The implicit surface is defined as the surface where the 3D field generated by all the directing structures assume a given value. For example a meta ball, whose directing structure is a point, generates an isotropic (i.e. identical in all directions) field around it and the surfaces at constant field value are spheres centered at the directing point.
Meta objects are nothing more than mathematical formula that perform logical operations on one another (AND, OR), and that can be added and subtracted from each other. This method is also called Constructive Solid Geometry (CSG). Because of its mathematical nature, CSG uses little memory, but requires lots of processing power to compute.
The Wikipedia page about metaballs.
Blender has five types of metas, each determined by its underlying (or directing) structure.

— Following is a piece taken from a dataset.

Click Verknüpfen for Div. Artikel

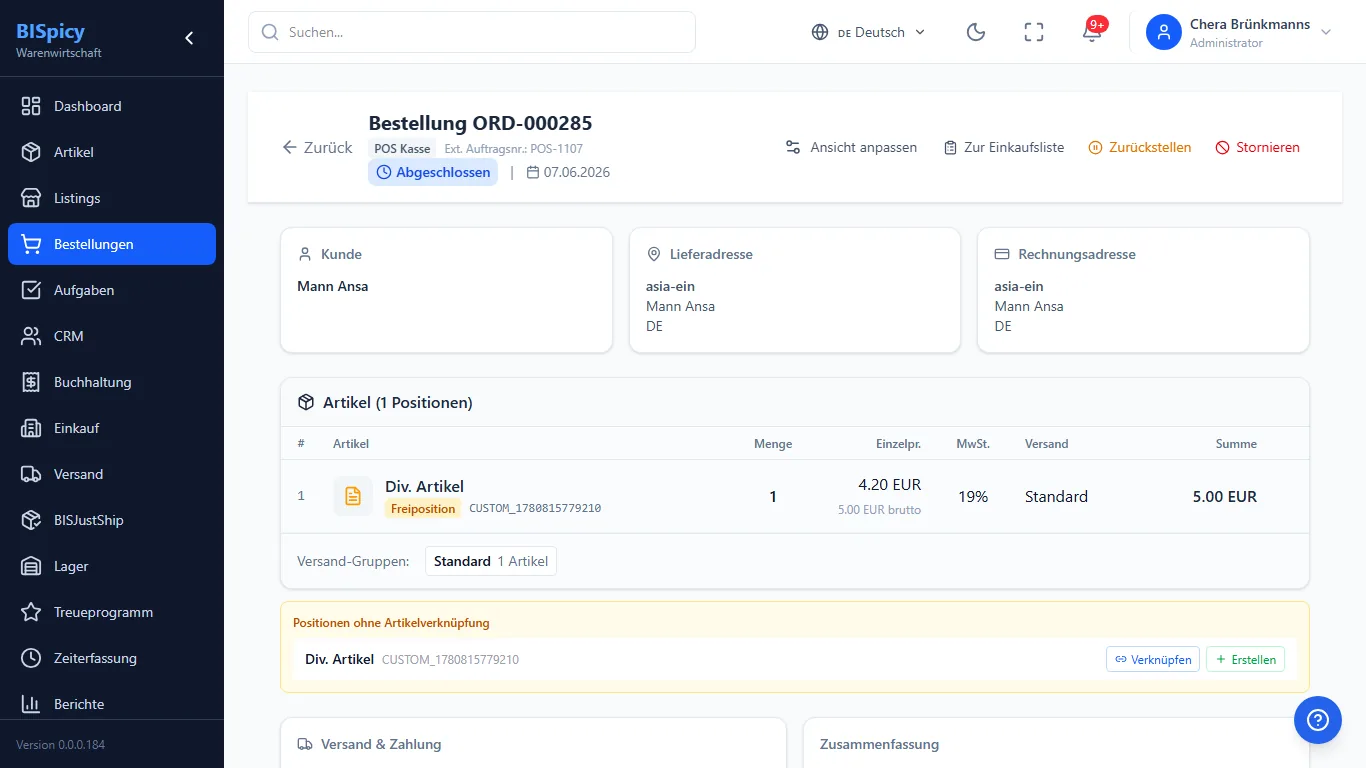(x=1153, y=659)
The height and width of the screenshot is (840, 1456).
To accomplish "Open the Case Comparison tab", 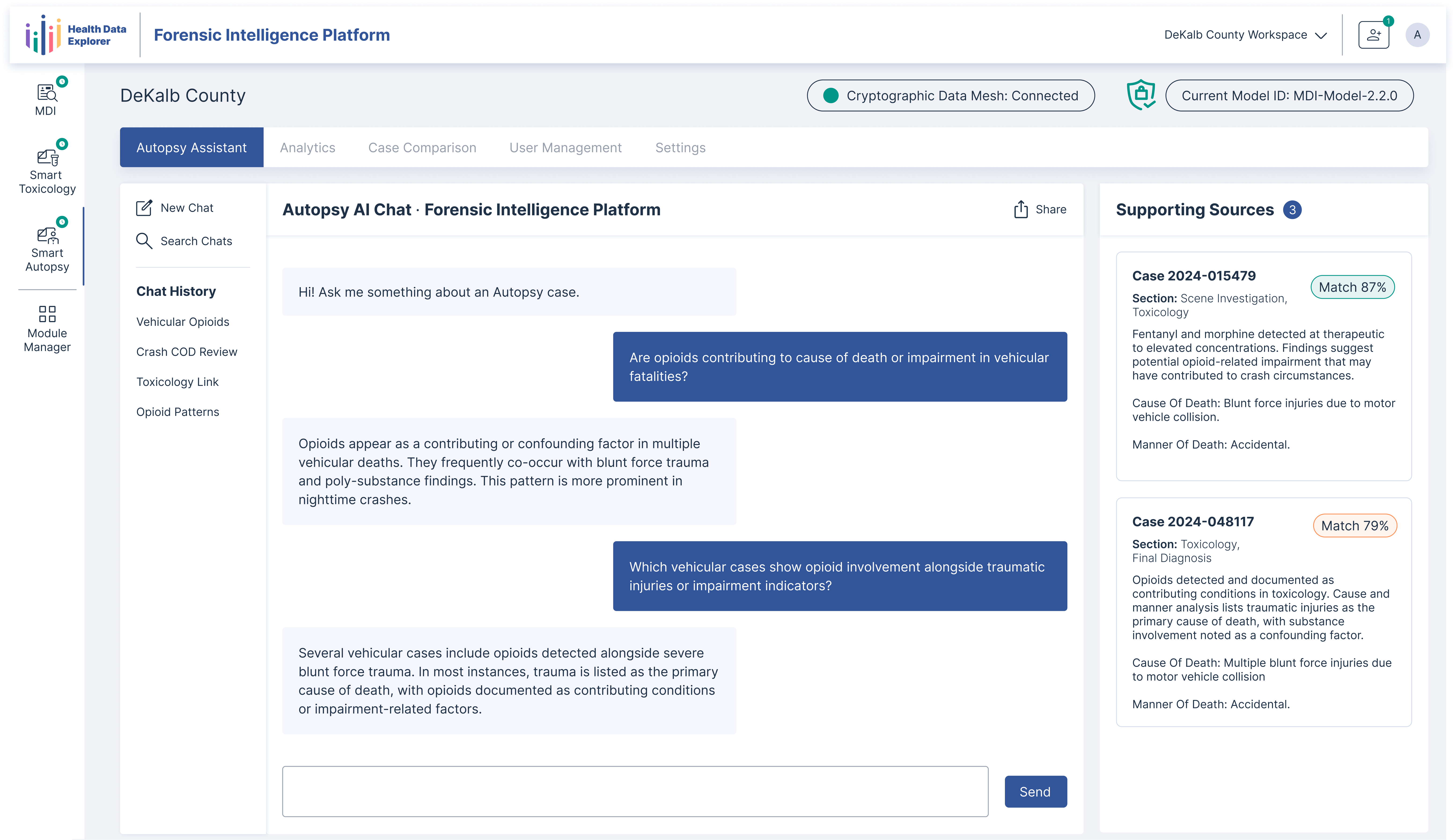I will point(422,148).
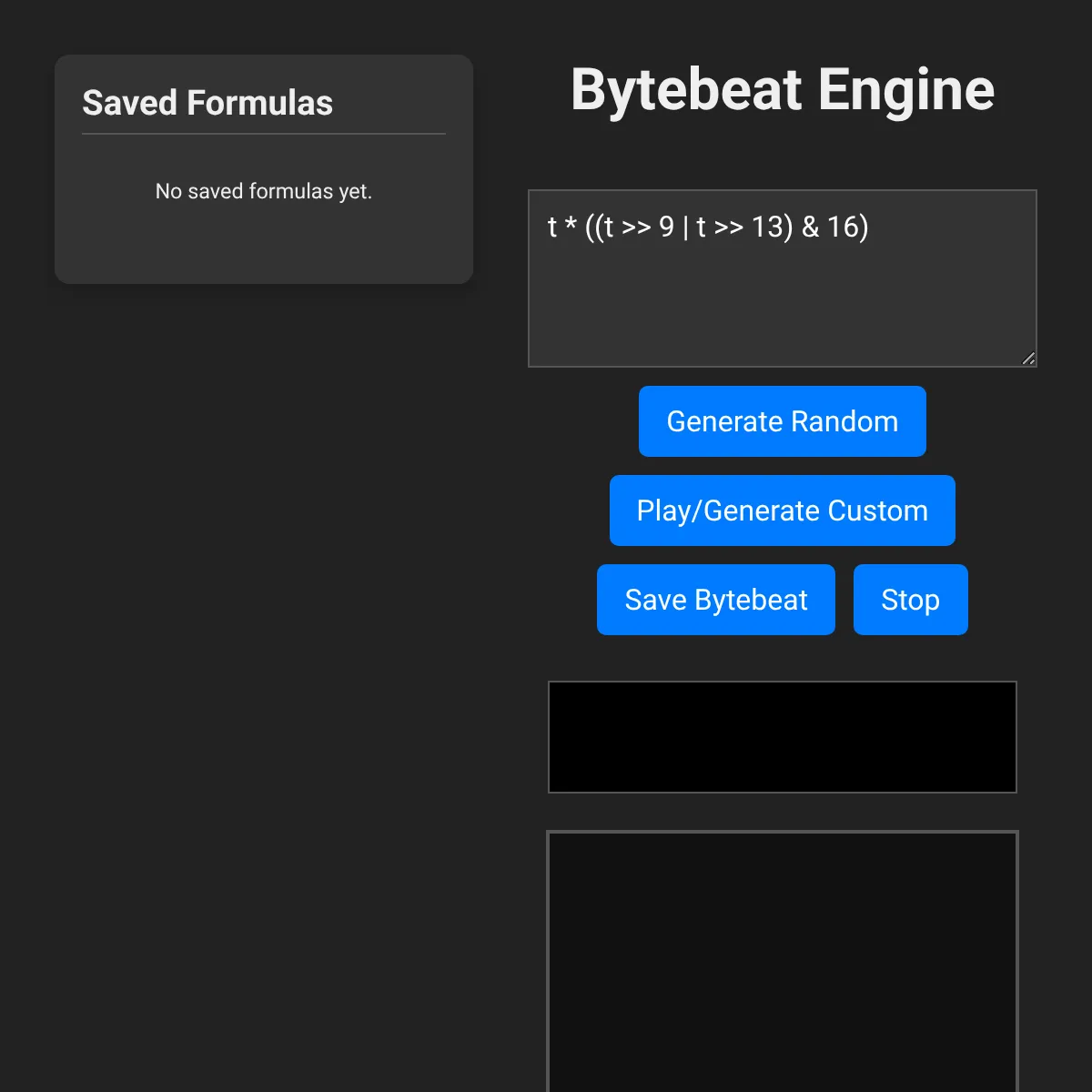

In Edit Mode, you can change this structure, either using the relevant buttons in the Active Element panel, or the selector in the Transform panel in the Sidebar region. Depending on the structure, you might have additional parameters, located in both Transform panel and Active Element panel.
- Ball (point, zero-dimensional structure)
This is the simplest meta, without any additional setting. As it is just a point, it generates an isotropic field, yielding a spherical surface (this is why it is called Meta Ball or Ball in Blender).
- Capsule (straight line, one-dimensional structure)
This is a meta which surface is generated by the field produced by a straight line of a given length. This gives a cylindrical surface, with rounded closed ends.
- Size X (размер по X)
The length of the line (and hence, of the capsule).
- Plane (rectangular plane, two-dimensional structure)
This is a meta which surface is generated by the field produced by a rectangular plane. This gives a parallelepipedal surface, with a fixed thickness, and rounded borders.
- Size X/Y
The length and width of the rectangle.
- Ellipsoid (ellipsoidal volume, three-dimensional structure)
This is a meta which surface is generated by the field produced by an ellipsoidal volume. This gives an ellipsoidal surface.
- Size X/Y/Z
The length, width and height of the ellipsoid.
- Cube (parallelepipedal volume, three-dimensional structure)
This is a meta which surface is generated by the field produced by a parallelepipedal volume. This gives a parallelepipedal surface, with rounded edges.
- Size X/Y/Z
The length, width and height of the parallelepiped.